[Extracted data entries]

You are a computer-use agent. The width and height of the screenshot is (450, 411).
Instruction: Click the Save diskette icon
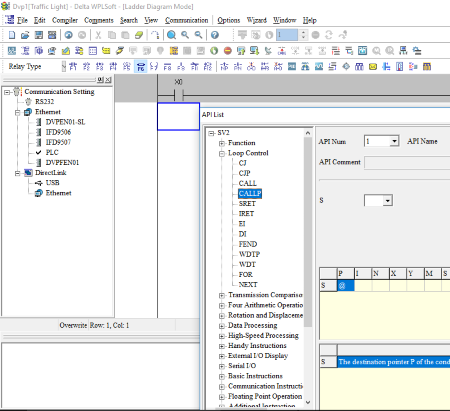[x=39, y=35]
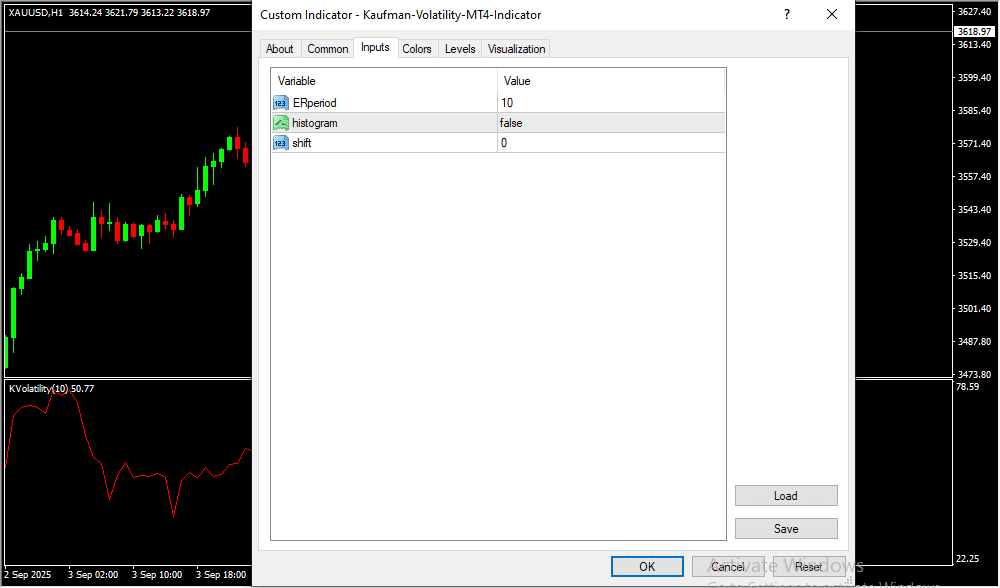Go to the Visualization tab
This screenshot has height=588, width=1000.
click(x=517, y=49)
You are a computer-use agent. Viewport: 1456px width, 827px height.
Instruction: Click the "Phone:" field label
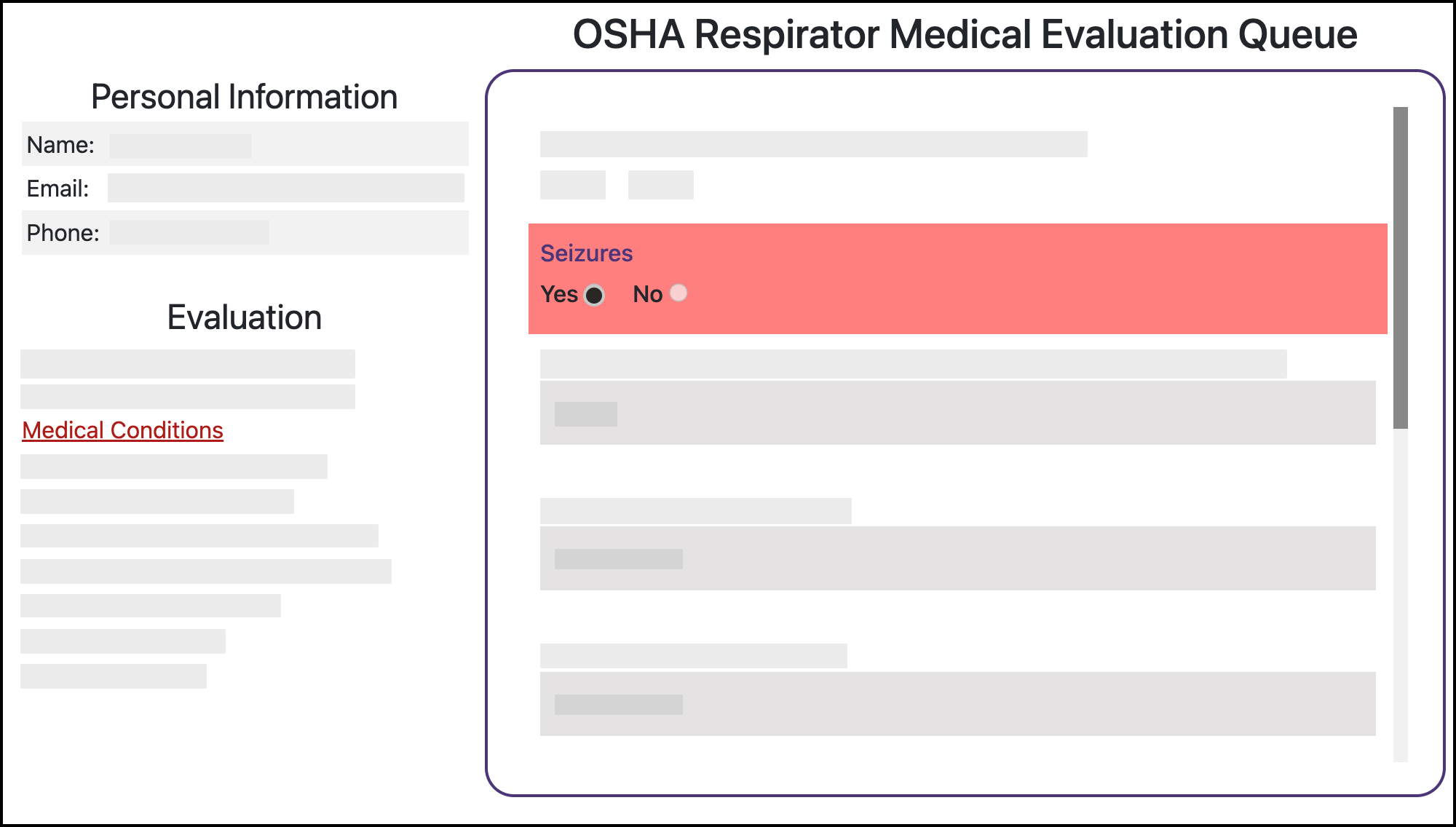[63, 233]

◆ **Task objective**
Gather each line in these records that contains the string "computer".

◆ **Answer to the exercise**
You are a computer-use agent. The width and height of the screenshot is (450, 411).
You are a computer-use agent. Viewport: 1456px width, 827px height.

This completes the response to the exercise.